I have found out that it takes a lot of time porting big Jupyter notebooks to a markdown document; sure, Jupyter can do that for you, but tweaking the markdown document so that codes and tables match the style of your blog takes an unecessary amount of time. It takes even more time to explore the data and derive insights from visualizations. Now, this is a necessary task. That’s why for the remaining journey of this Quora Challenge, I will be posting cleaned IPython notebooks along with a short summary of what I did in there.

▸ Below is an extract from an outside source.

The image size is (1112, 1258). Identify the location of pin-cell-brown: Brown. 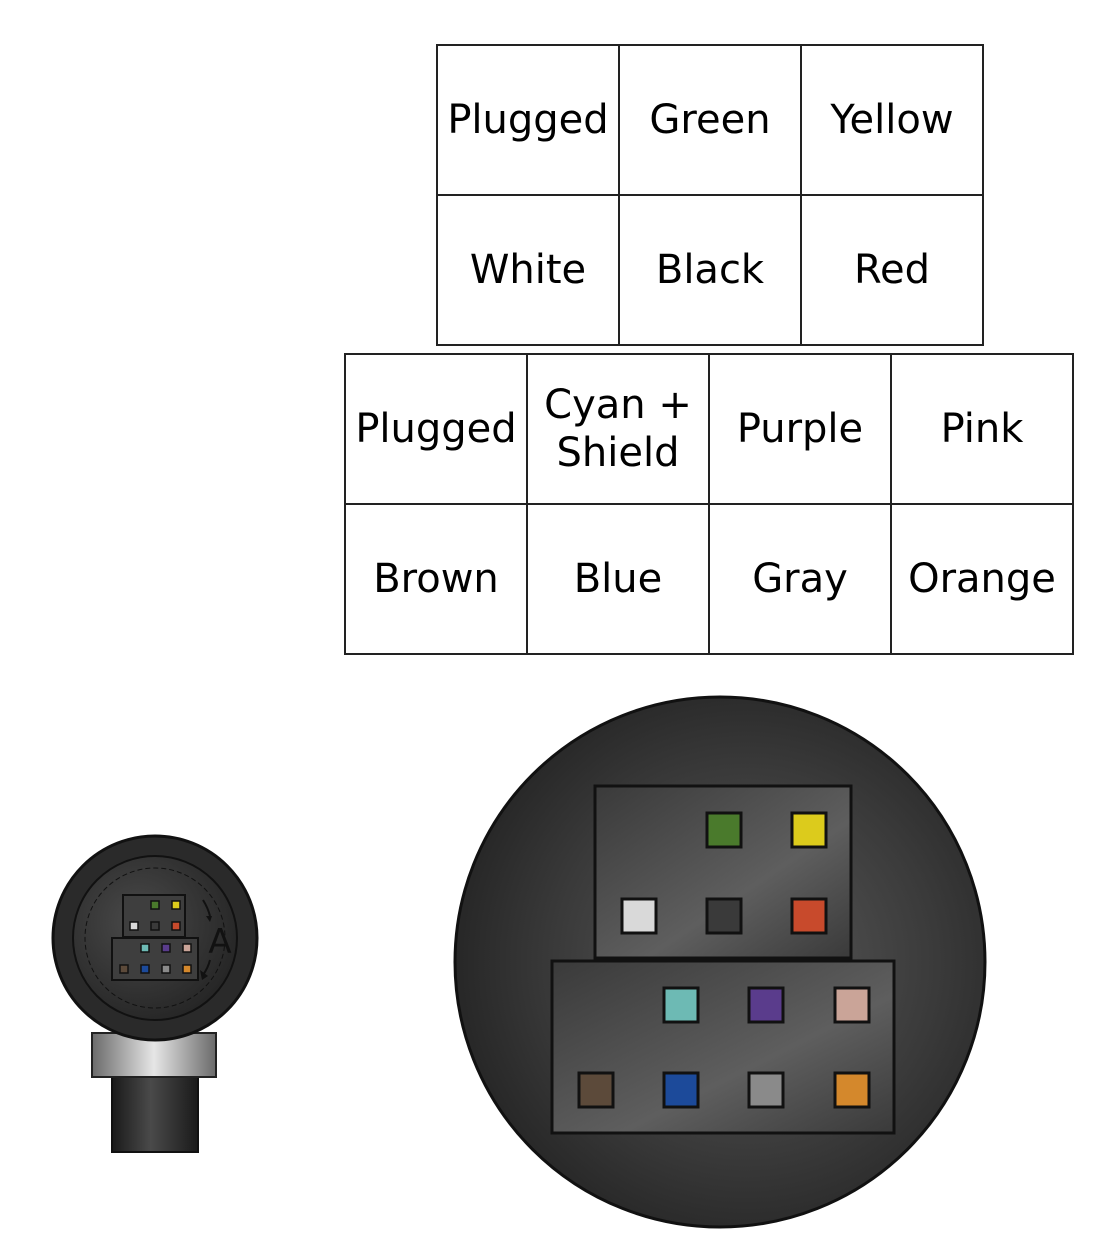
(436, 579).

Exploratory Data Analysis and Feature Engineering:

https://nbviewer.org/github/ydkahin/jupyter-notebooks/blob/master/notebooks/quora-views-challenge/quora_views_challenge-partiii-EDA_and_feature_engineering.ipynb

Summary:

  • Started using plotnine. Plotnine is an implementation of a grammar of graphics in Python, it is based on ggplot2.
  • Made insightful plots and practiced data visualization with plotnine.
  • Made a few functions to calculate correlation between custom columns and __ans__ including one that calculates the correlation betweeen __ans__ and a boolean column of question texts including a combination of words
  • Created two new features.

More Feature Engineering using Keywords:

https://nbviewer.org/github/ydkahin/jupyter-notebooks/blob/master/notebooks/quora-views-challenge/quora_views_challenge_partiii-more_text_analysis.ipynb

Summary:

  • Continuation of the previous notebook. A few more plots and analysis.
  • Explored combination of words using the function in the above notebook.

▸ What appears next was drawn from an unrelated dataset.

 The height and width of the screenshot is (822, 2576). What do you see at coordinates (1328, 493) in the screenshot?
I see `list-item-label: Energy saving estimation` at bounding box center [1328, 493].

Regression with the New Features:

https://nbviewer.org/github/ydkahin/jupyter-notebooks/blob/master/notebooks/quora-views-challenge/quora_views_challenge-partiii-Regression_with_the_new_features.ipynb=force_flush

Summary:

  • Added the progress from all the previous notebooks as features to the training datafram.
  • Applied Robust scaling to the training dataframe.
  • Compared the correlation matrix (i.e., th emanheatmaps) of the features with target to the correlation matrix of the log of the features.
  • With the new features in place, trained linear, decision tree, and random forest tree regression models.
  • To improve the random forest model, applied GridSearchCV.
  • Fine tuned the hyperparameters of the Random Forest Regressor.

Conclusion:

This project more than anything has been a learning experience where I put the machine learning, data visualization, and cleaning lessons in practice. The results from the models weren’t impressive. But the lack of challenge goals (set by Quora) also made it hard to track how well my efforts were to reaching an acceptable model. Therefore, I will put the project to halt here.